A responsabilidade do estado pela morte de Cláudia é inquestionável. Thaís Silva, filha da vítima e a primeira a encontrá-la morta, sintetiza seus sentimentos e a revolta: "Eles arrastaram minha mãe como se fosse um saco e a jogaram para dentro do camburão como um animal".

Certamente virão aqueles que dirão se tratar de apenas uma fatalidade, mas essa premissa é equivocada. A aparente fatalidade de um tiro se converteu em um crime praticado por agentes do estado que devem ser responsabilizados. O cruel e dramático desta situação é não se tratar de um caso isolado que choca a todos nós. É uma situação extrema que demonstra um quadro maior onde a Polícia Militar se caracteriza pelos abusos e excessos de violência, principalmente contra negros e pobres. Os dados são inquestionáveis a este respeito.

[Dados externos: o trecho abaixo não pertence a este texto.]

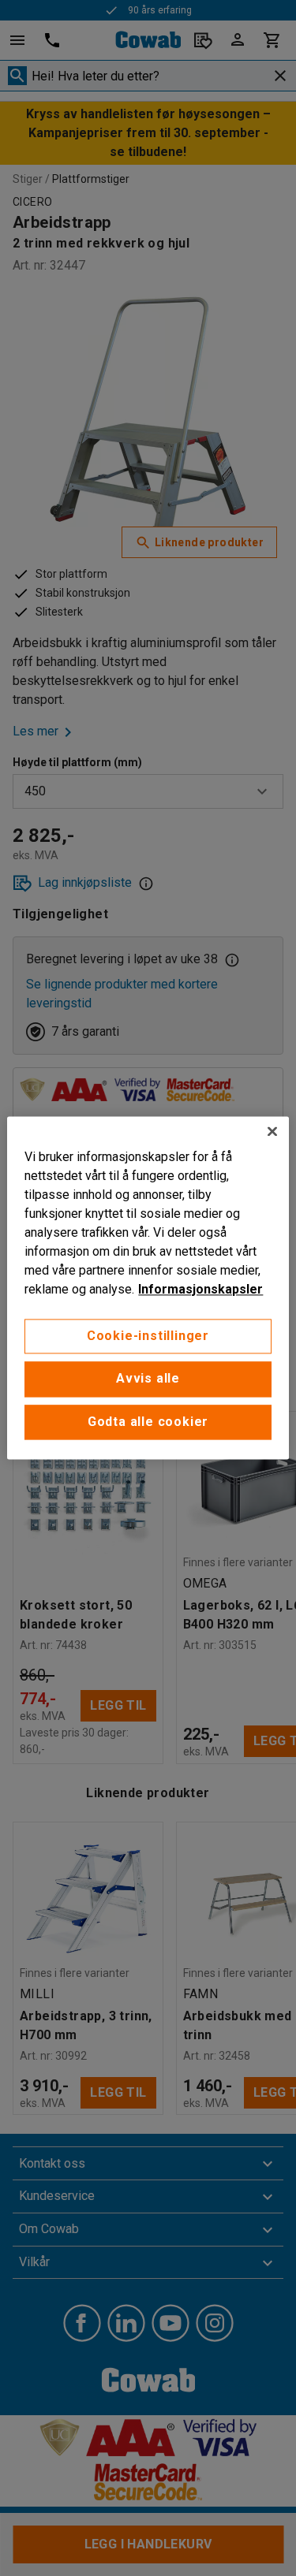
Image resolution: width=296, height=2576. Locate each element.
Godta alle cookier (148, 1421)
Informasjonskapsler (200, 1289)
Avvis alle (148, 1379)
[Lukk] (272, 1131)
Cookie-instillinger (148, 1335)
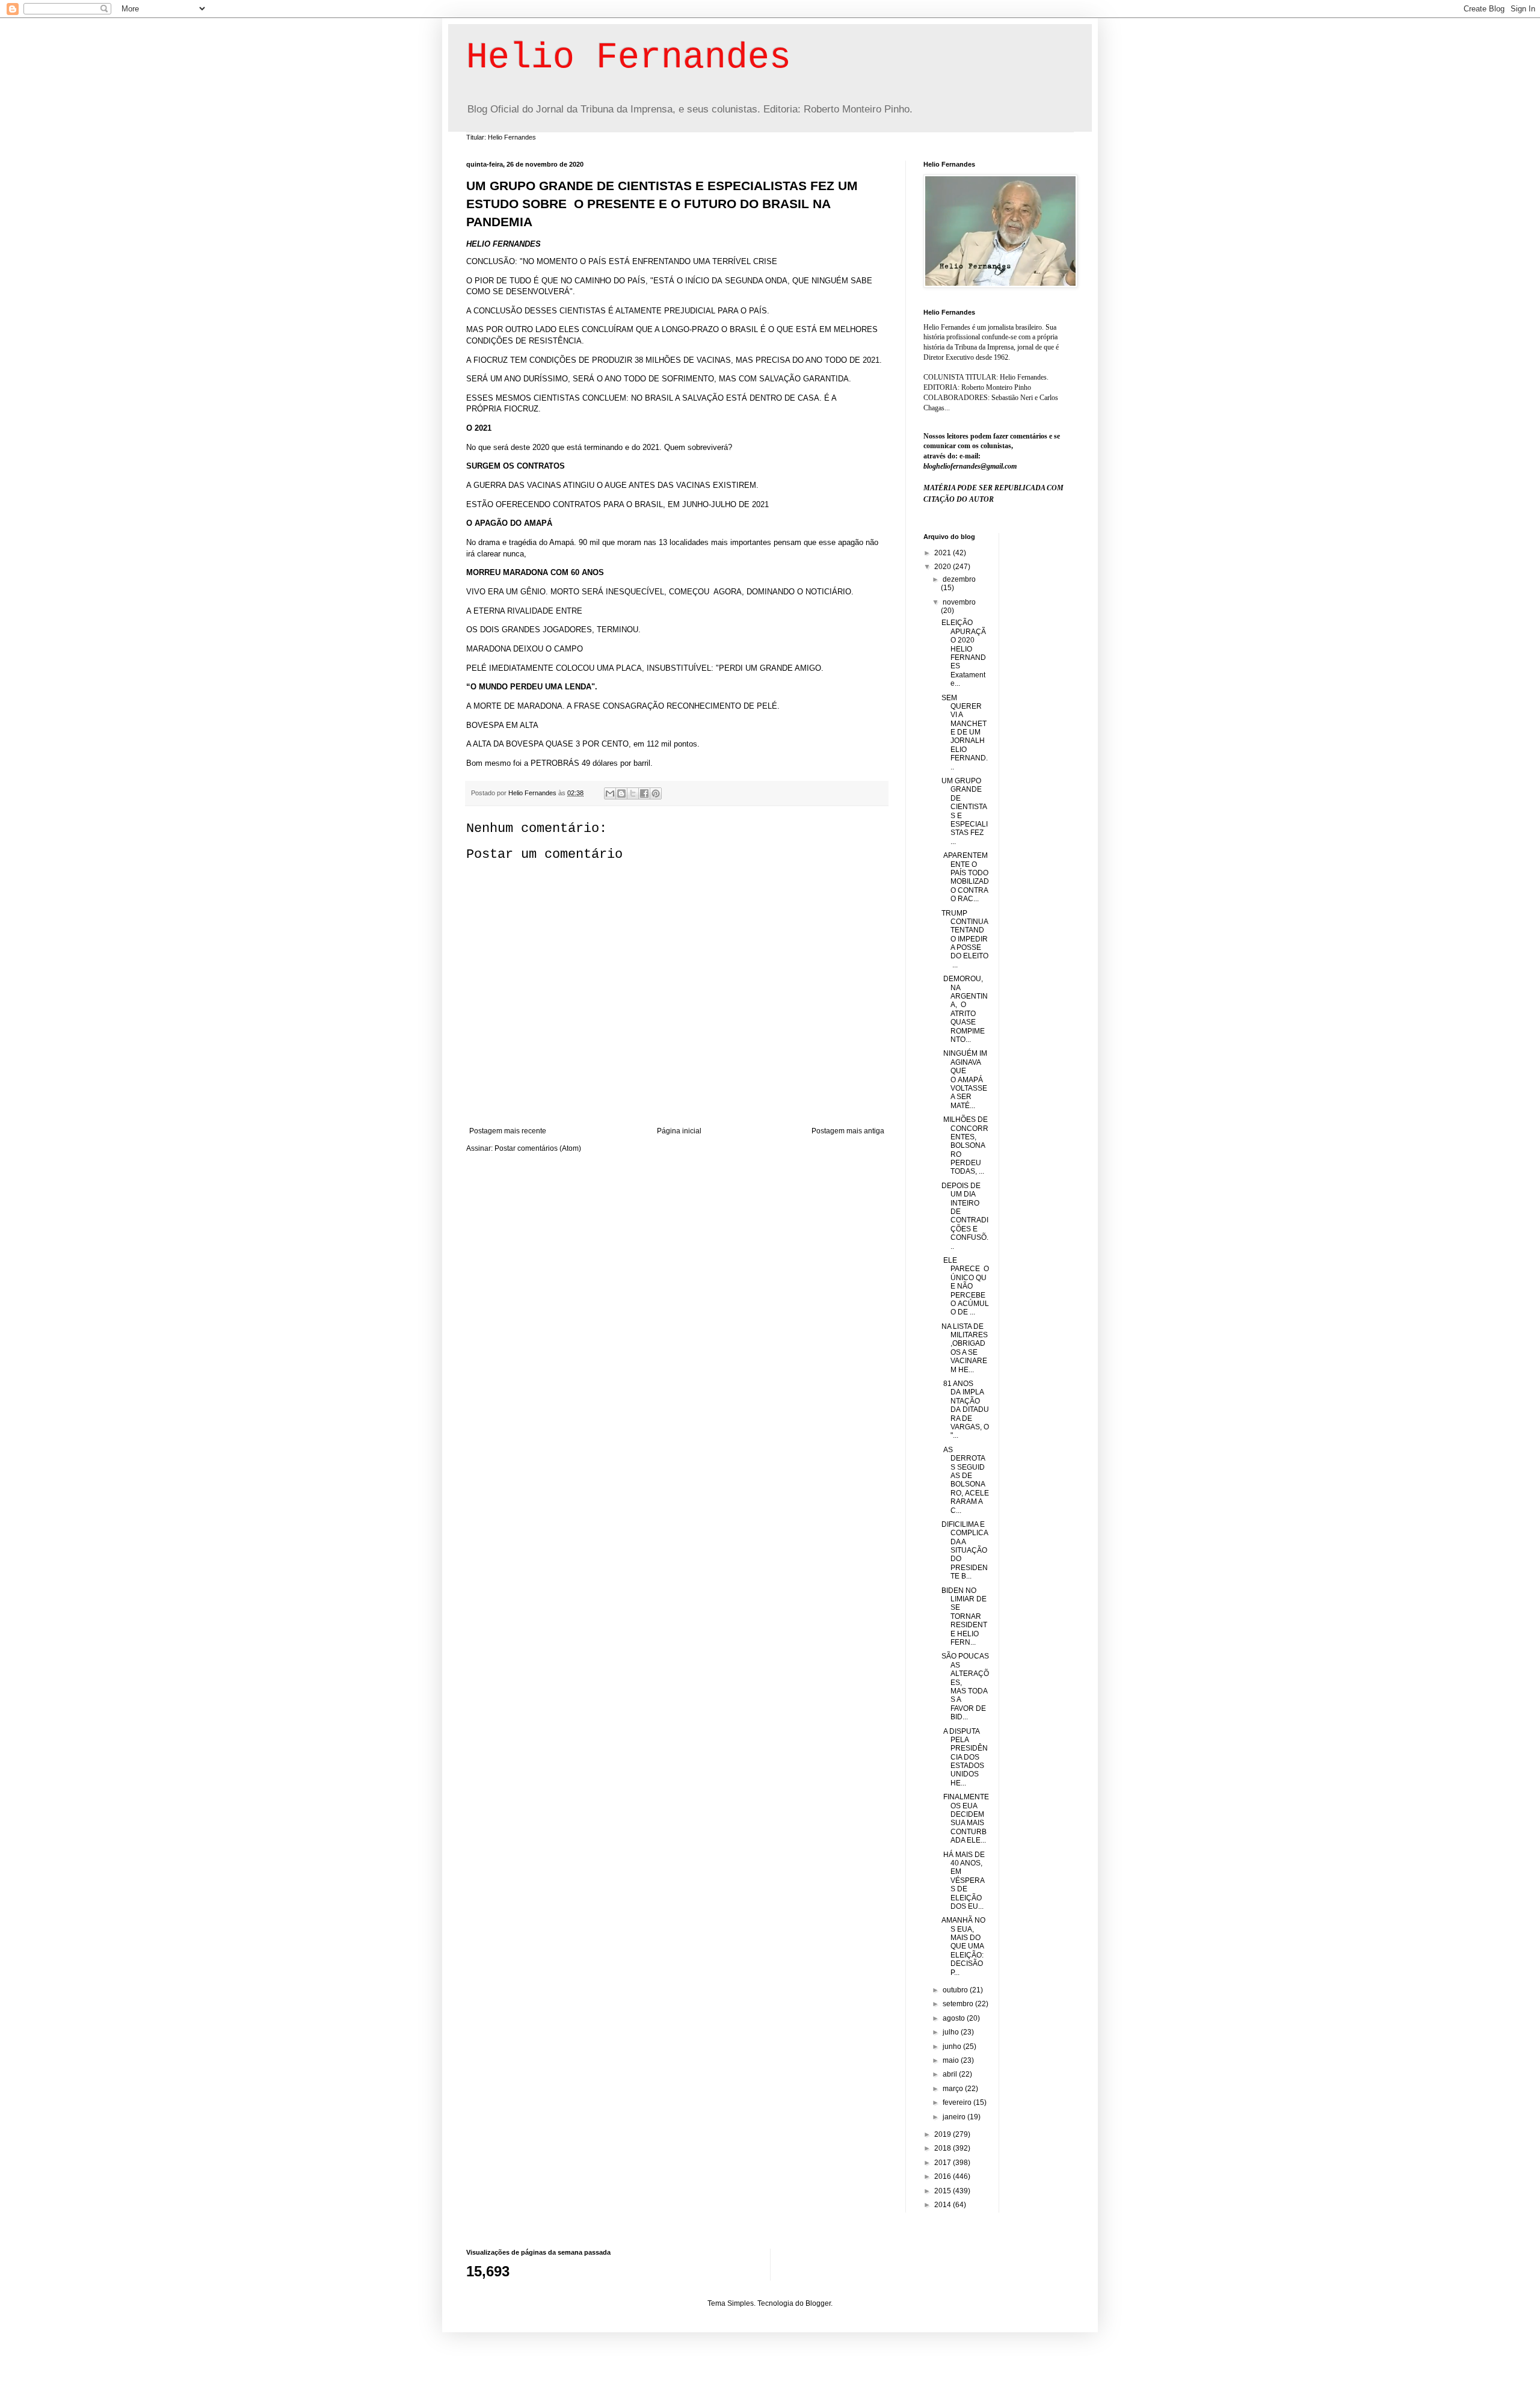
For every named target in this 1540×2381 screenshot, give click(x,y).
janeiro (955, 2117)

A morte de Cláudia é mais uma prova de que esse atual modelo de segurança pública está falido. Quantas Cláudias e Amarildos serão necessários para que se rompa esse ciclo perverso de arbitrariedades e violência? Até quando permaneceremos com uma polícia militarizada, herança dos tempos ditatoriais? Alternativas existem, posterga-las apenas agravará uma situação inaceitável.